Open World Assumption revisited – What have the Semantic Web and Document Management in common?
Just recently I visited DMS Expo in Stuttgart/Germany which claims to be “Europe’s leading trade fair and conference for enterprise content, output and document management”. It was a large trade show, and of course I didn´t expect to see the Semantic Web playing a central role there but on the other side it became much clearer what´s still missing in most enterprises of today to be an “Enterprise x.0”: Open Minds which consider digital contents as a source to create knowledge out of it.
What´s obvious for most of the Semantic Web evangelists, isn´t clear for at least 75% of all exhibitors (and their clients) at DMS Expo. For these people who are dealing with core systems of today´s enterprise stacks it´s not quite clear that documents could be a valuable resource for enterprise knowledge management. They still focus rather on the basic idea that documents have to be revision-proof, they should be long-term archived and should be put into a safe. That´s quite the opposite of how content is organised in a (Corporate) Semantic Web. In such an environment each little piece of information at least has the potential to get linked with another piece of information.
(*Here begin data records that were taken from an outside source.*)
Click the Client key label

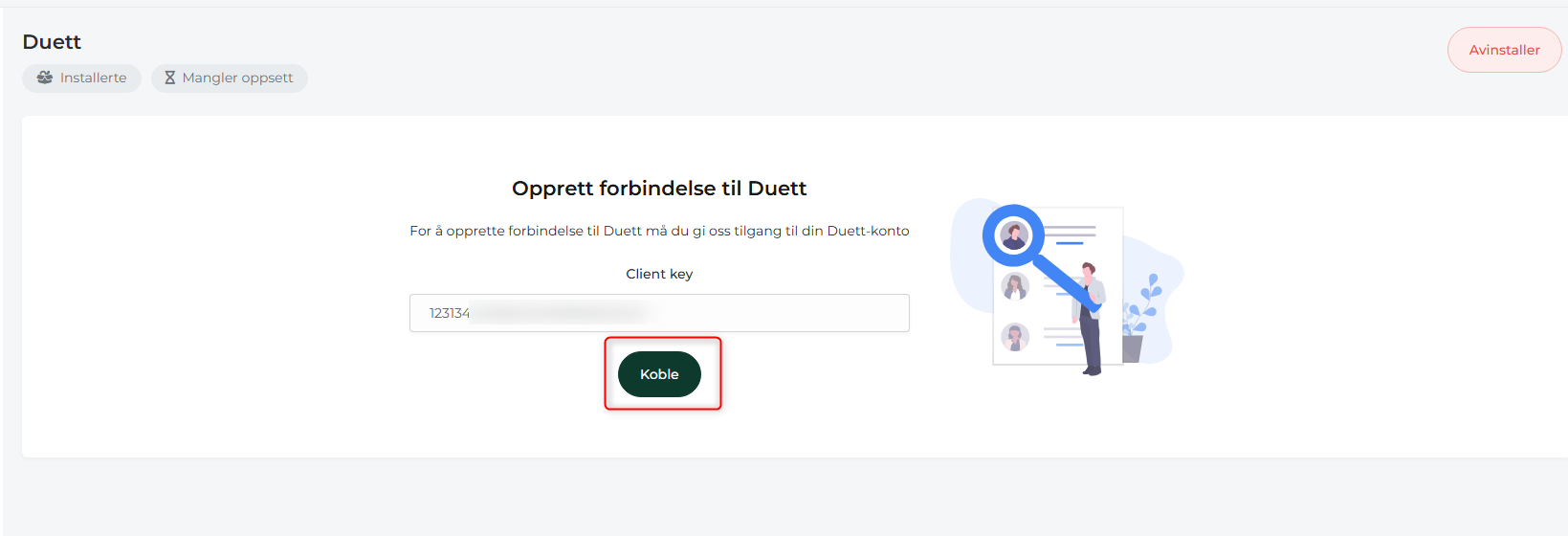tap(659, 274)
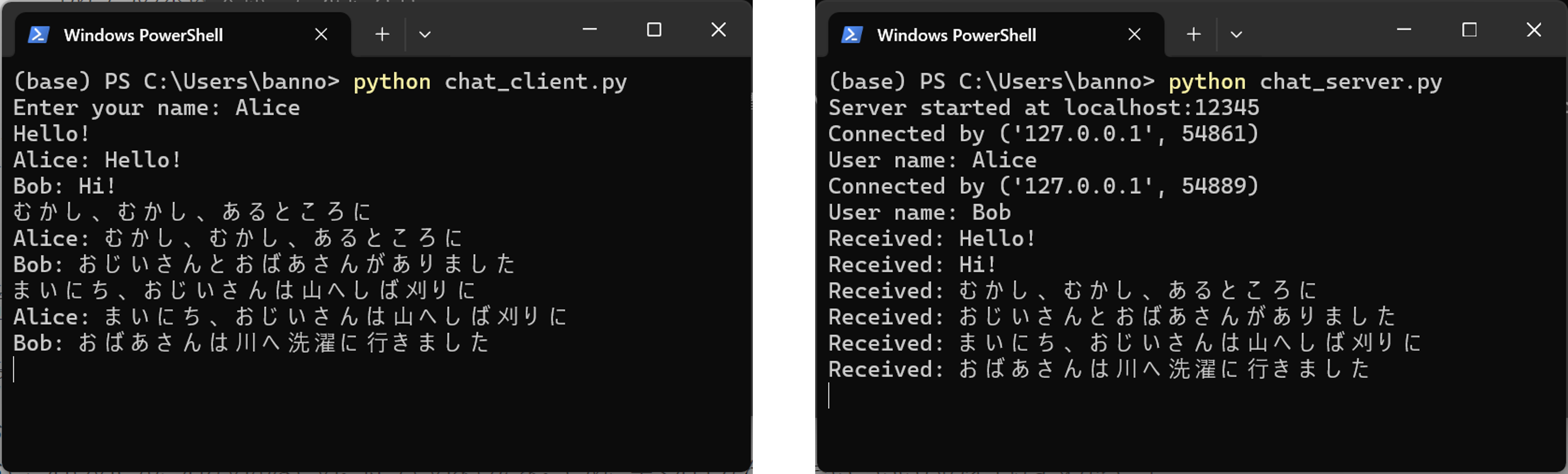
Task: Click the "Server started at localhost:12345" line
Action: click(1043, 108)
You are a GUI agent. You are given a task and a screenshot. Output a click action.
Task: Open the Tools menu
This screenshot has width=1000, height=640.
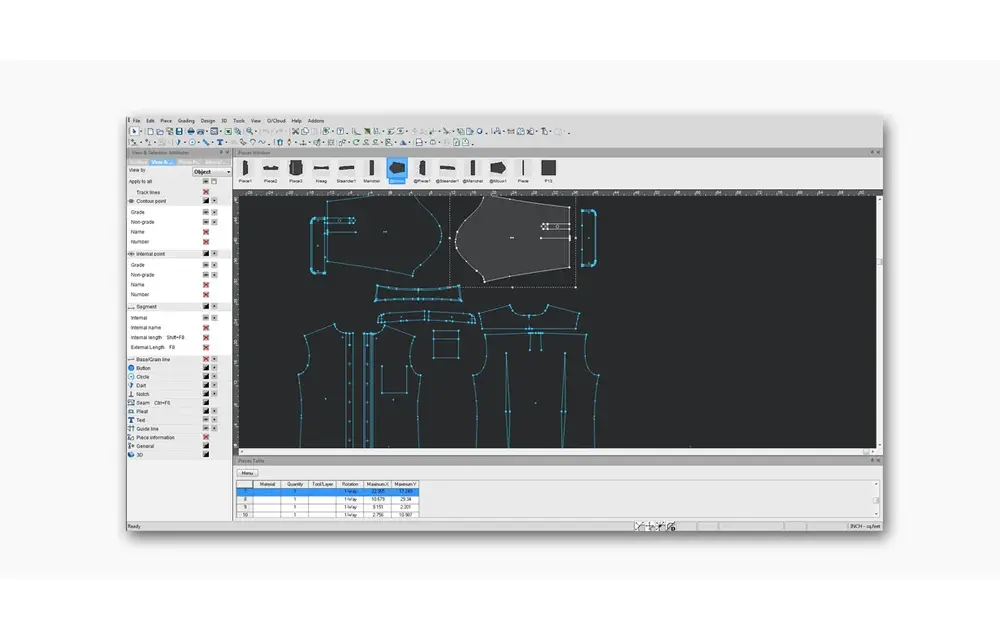point(239,120)
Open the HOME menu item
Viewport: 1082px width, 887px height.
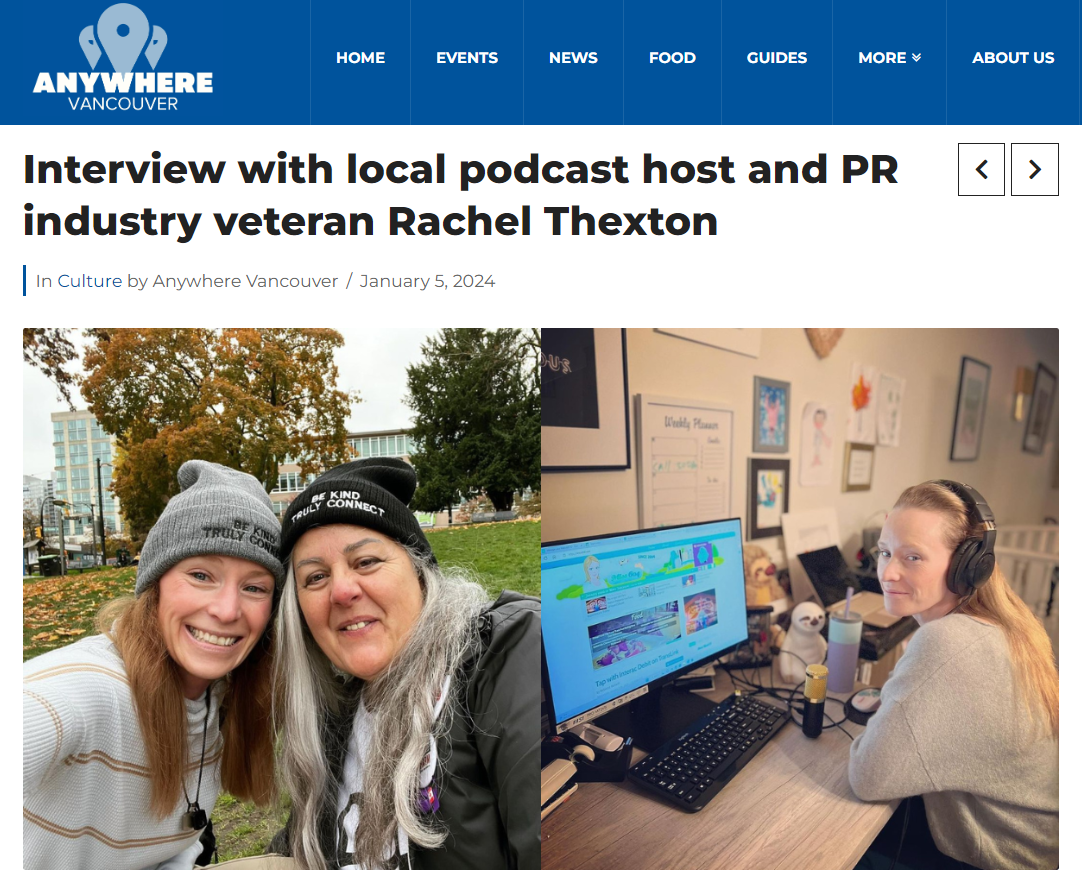tap(360, 58)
Open World Assumption is not only about the way we put ontologies in place.
It is also about the basic assumption that people intend to get their content published and linked in a way that this creates an extra value for their colleagues and their organisations.
Documents are containers, and containers tend to be put into containers which are even bigger. In a world where documents are the atomic elements to get information organised the question always is: What should be in there?
On the Semantic Web information is no longer locked inside documents, same with wikis: The idea is to organise every little piece of information in a way that it can improve constantly because it´s out on the (corporate) web. Part of this evolution are mechanisms which help to get pieces linked in a meaningful way. On the Social Semantic Web this job is partly automatically executed and partly done by human beings. In this world which is based on the assumption that people would like to have their information out there on the stage the question always is: How can this piece of information get linked to other pieces in a meaningful way? Which metadata should be put on top?
It´s the people who make the difference, and for many of them there is still no “business use case” based on the “Open World Assumption”.
Here is my proposal: Appreciating each one´s work as a valuable resource for the whole organisation!
And I can hear the question already: Great, but how can I put this into my Excel?